Please pull out each line of the items below that contains the word "screenshot", treating uppercase and lowercase as different.

DATA SUPPLIED:
---------------

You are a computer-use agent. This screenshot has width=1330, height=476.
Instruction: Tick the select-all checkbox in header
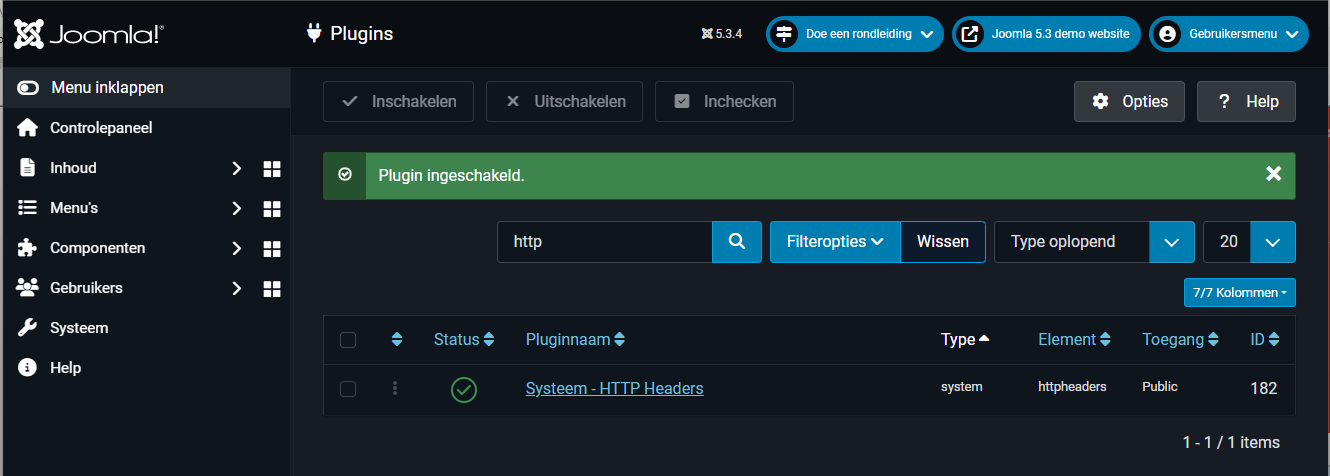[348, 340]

---------------

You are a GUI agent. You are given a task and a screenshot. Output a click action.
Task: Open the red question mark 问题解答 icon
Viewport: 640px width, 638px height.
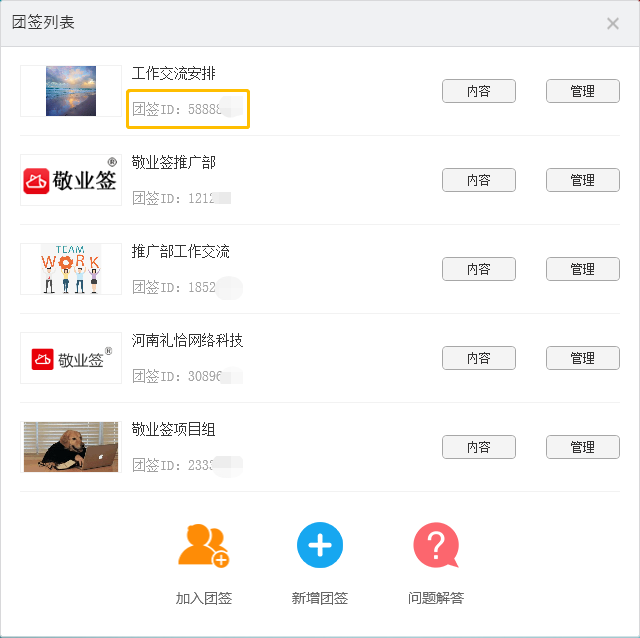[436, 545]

---------------

OUTPUT OF THE EXERCISE:
You are a computer-use agent. This screenshot has width=1330, height=476.
You are a GUI agent. You are given a task and a screenshot. Output a click action.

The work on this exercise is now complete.